━━ EXERCISE MATERIALS ━━
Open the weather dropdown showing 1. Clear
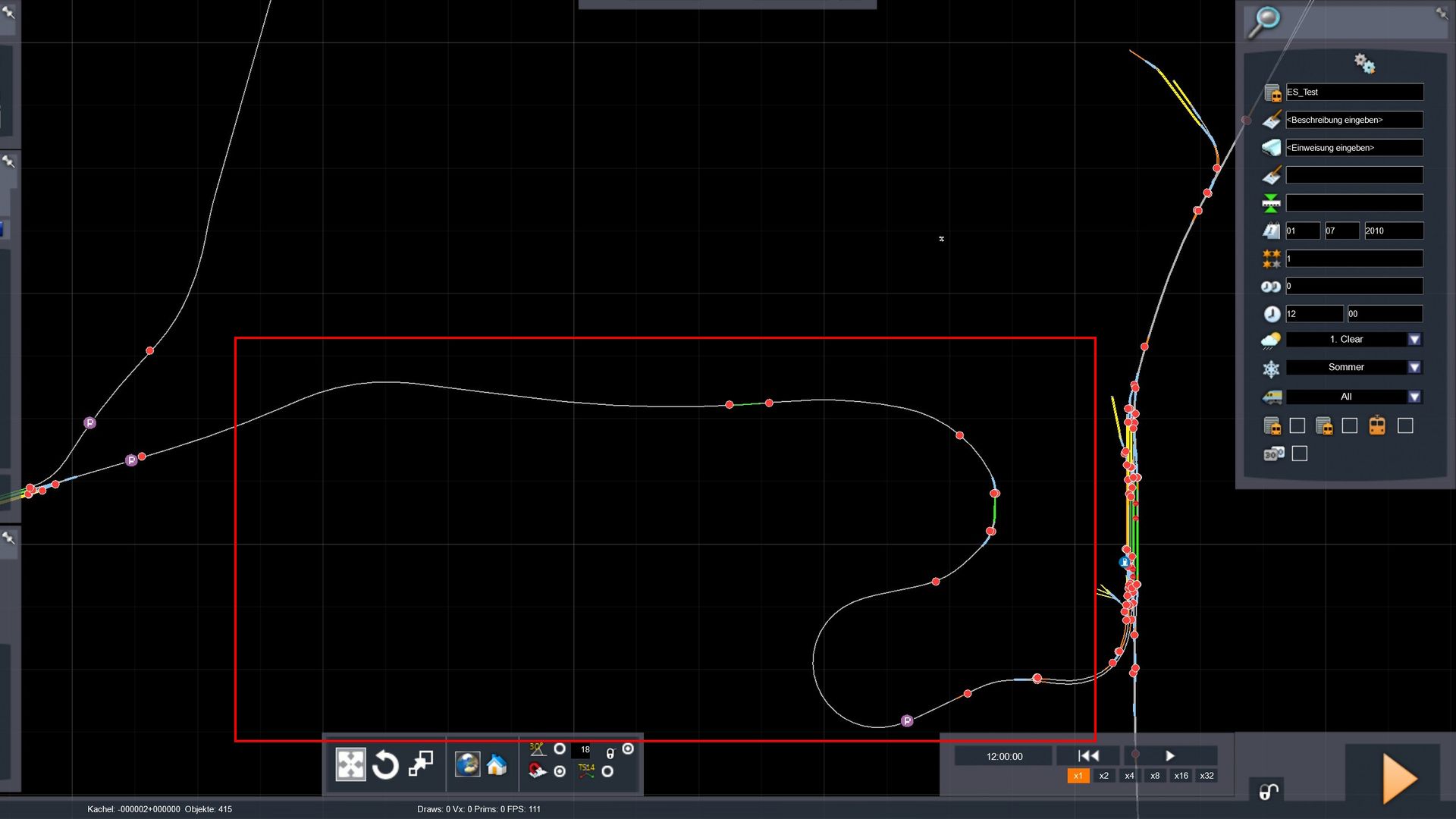1456x819 pixels. (1414, 340)
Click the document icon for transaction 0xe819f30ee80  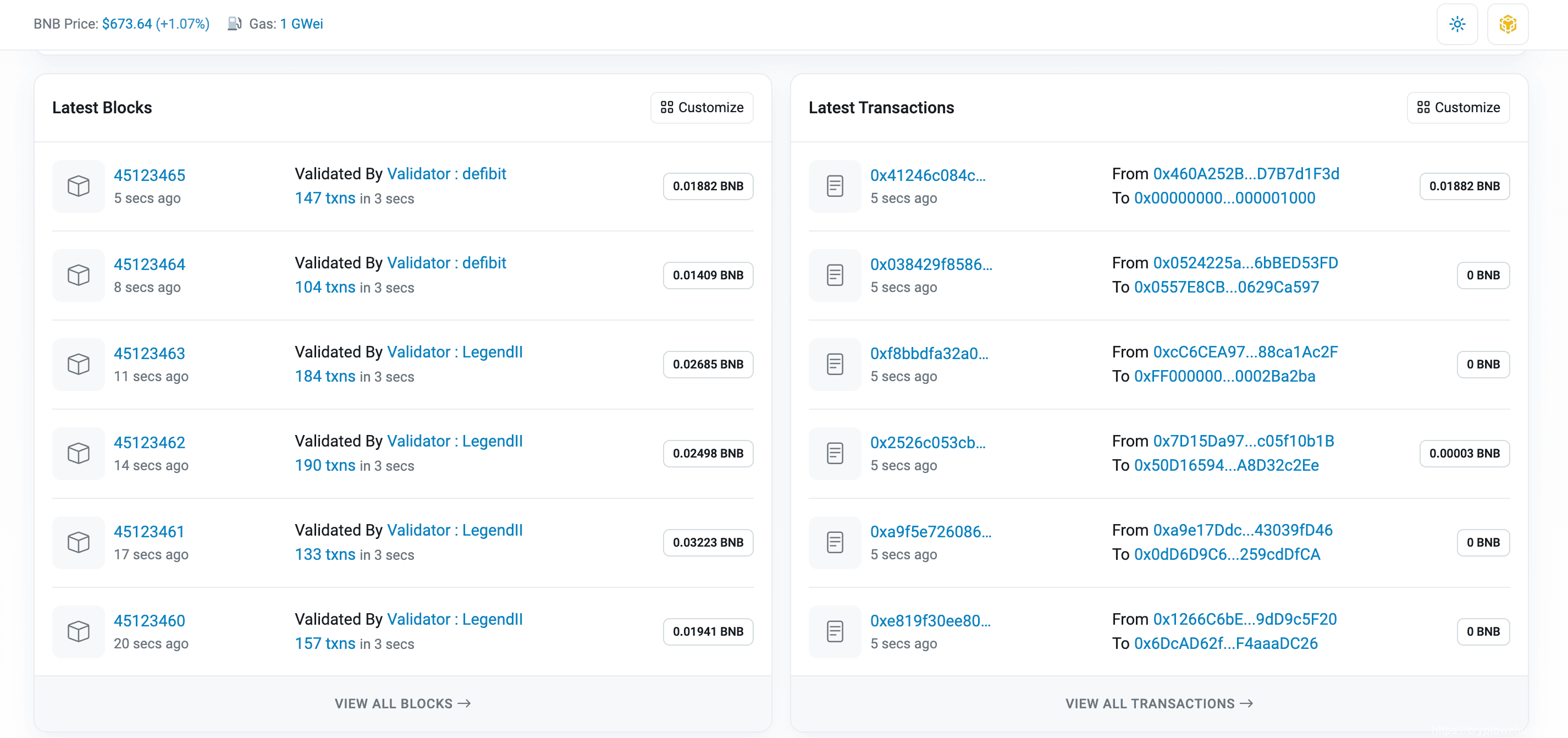point(835,631)
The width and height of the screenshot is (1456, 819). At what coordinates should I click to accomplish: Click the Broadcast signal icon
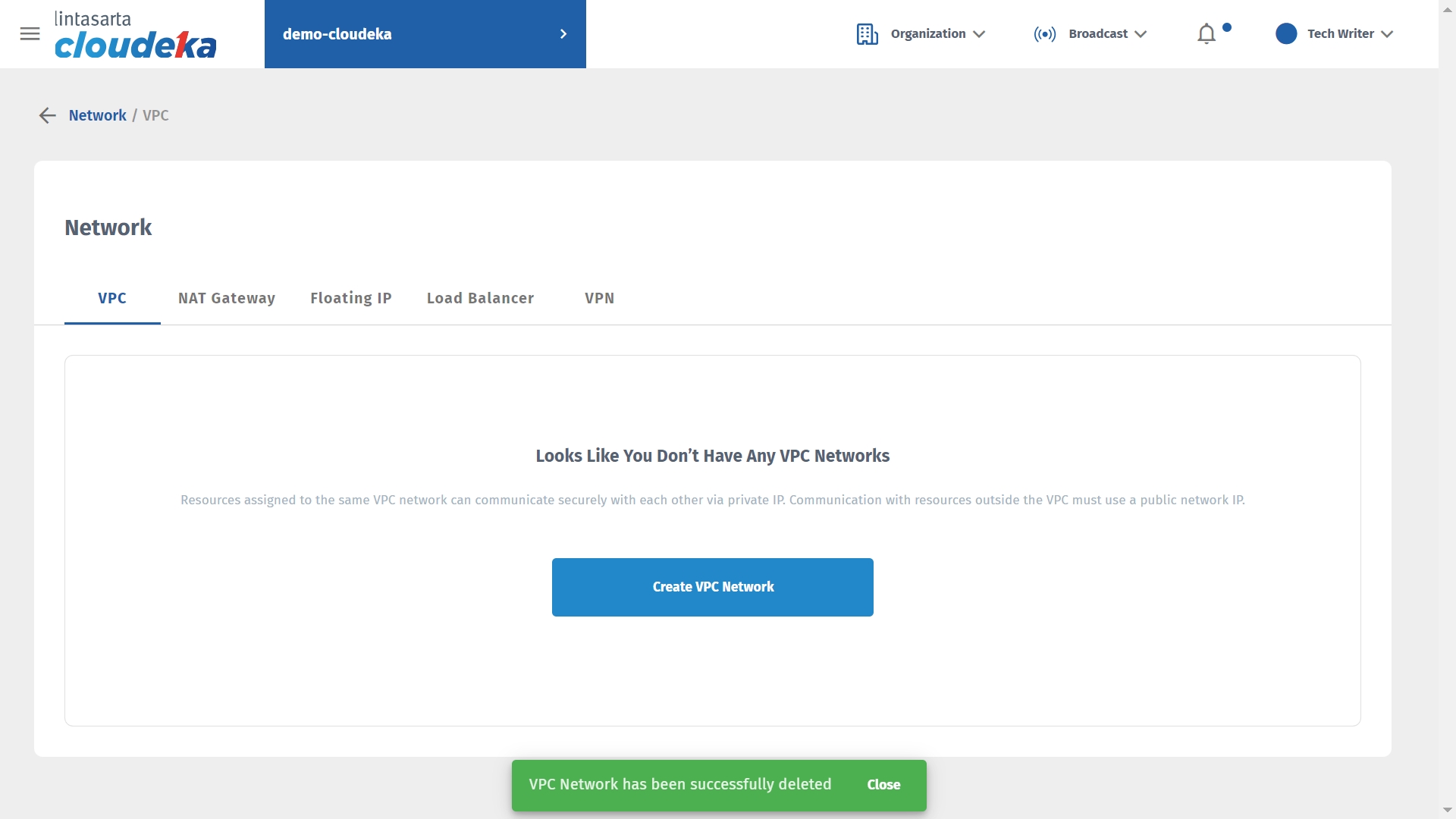pyautogui.click(x=1044, y=34)
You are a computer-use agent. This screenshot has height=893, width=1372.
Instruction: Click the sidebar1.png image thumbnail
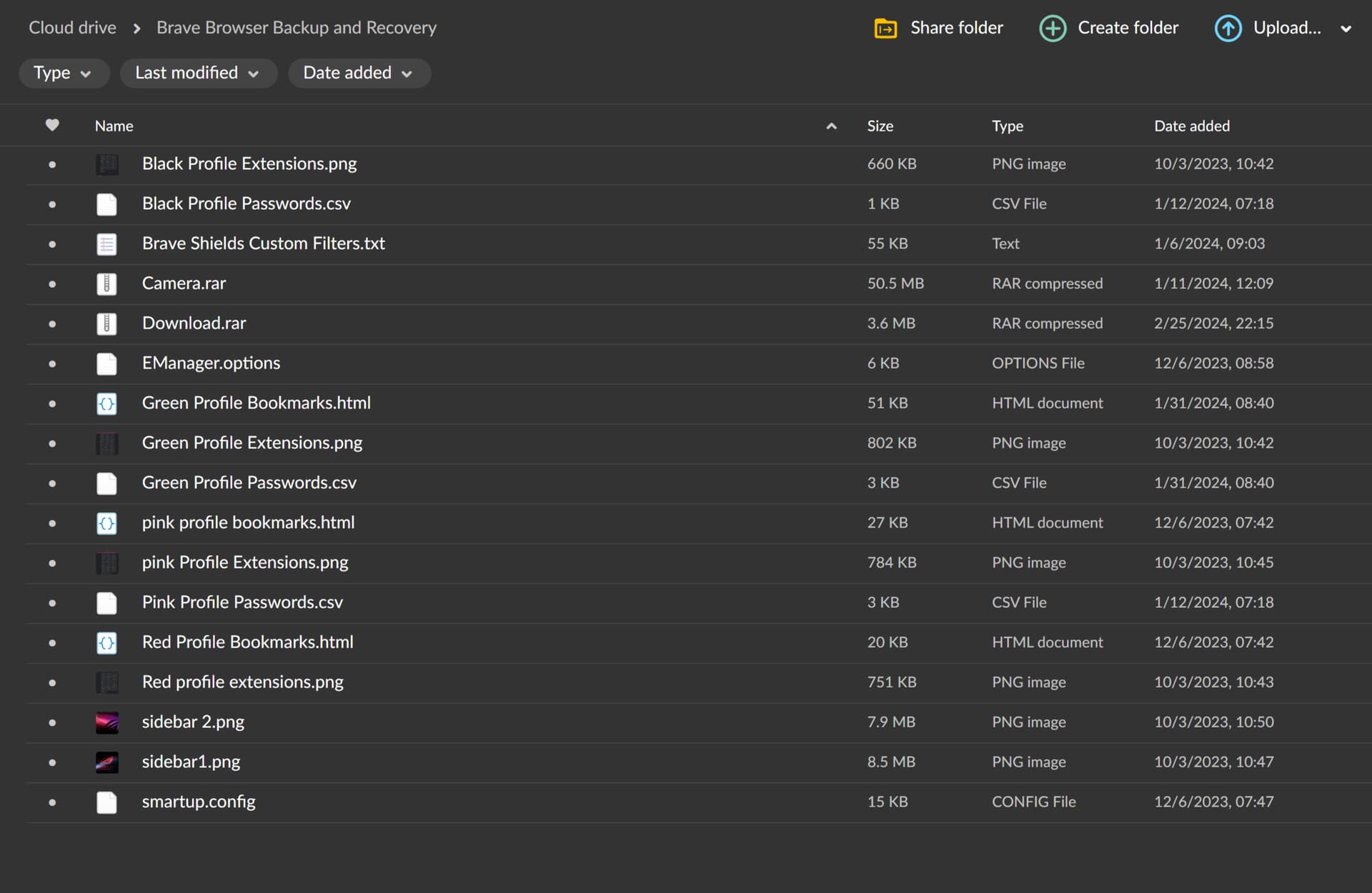[106, 762]
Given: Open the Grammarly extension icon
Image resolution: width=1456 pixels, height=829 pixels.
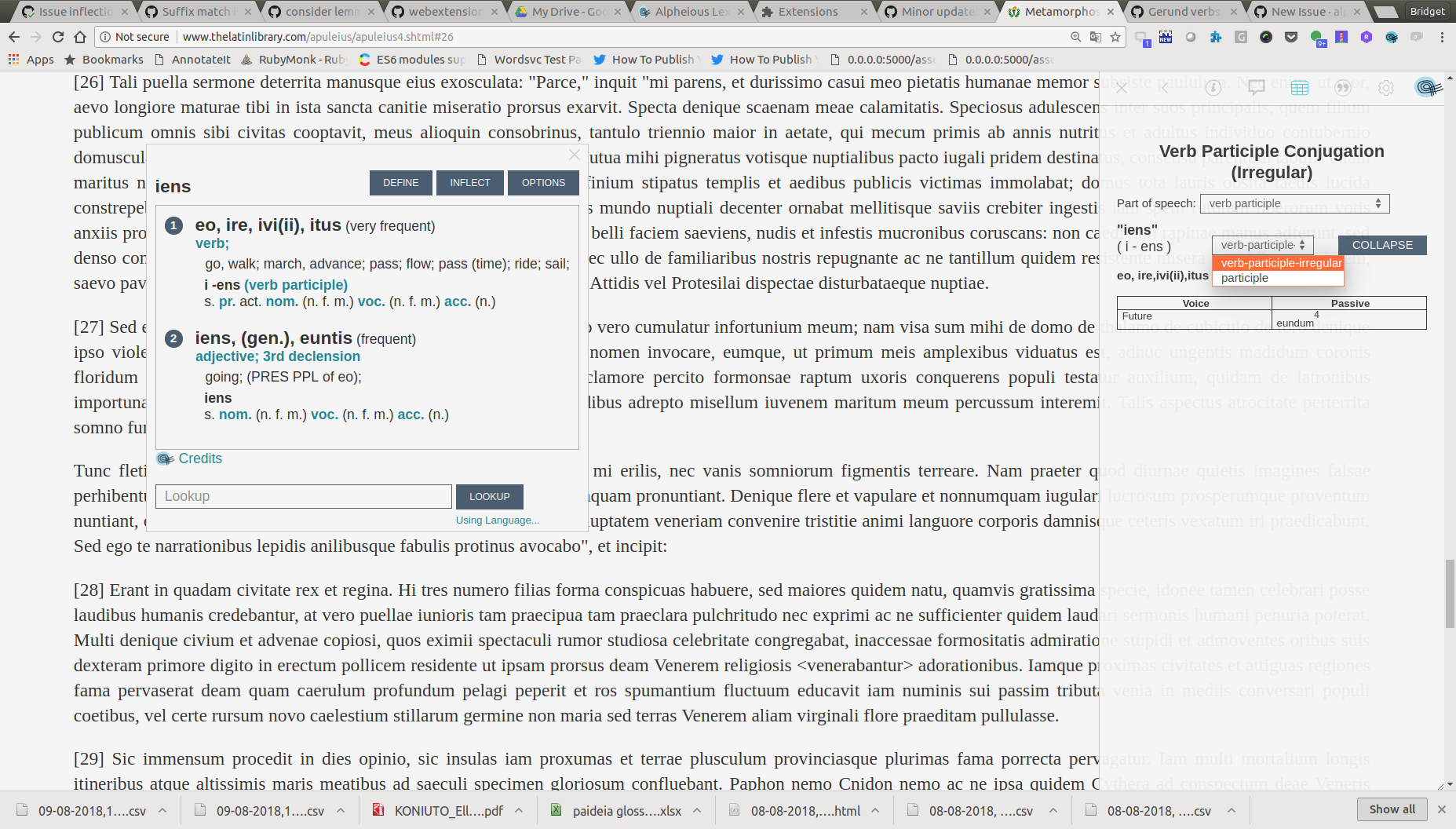Looking at the screenshot, I should click(x=1241, y=37).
━━━
ACTIVITY:
Repeat exactly the lines from the one holding "The width and" through the last line of the entries, both included; the pictures do not belong in the copy.

RESPONSE TO THIS EXERCISE:
The width and height of the screenshot is (1456, 819). At what coordinates should I click to accomplish: Click the Broadcast signal icon
pyautogui.click(x=1044, y=34)
You are a computer-use agent. This screenshot has height=893, width=1372.
Instruction: Click the sidebar1.png image thumbnail
[106, 762]
Given: Open the Grammarly extension icon
Image resolution: width=1456 pixels, height=829 pixels.
Looking at the screenshot, I should click(x=1241, y=37).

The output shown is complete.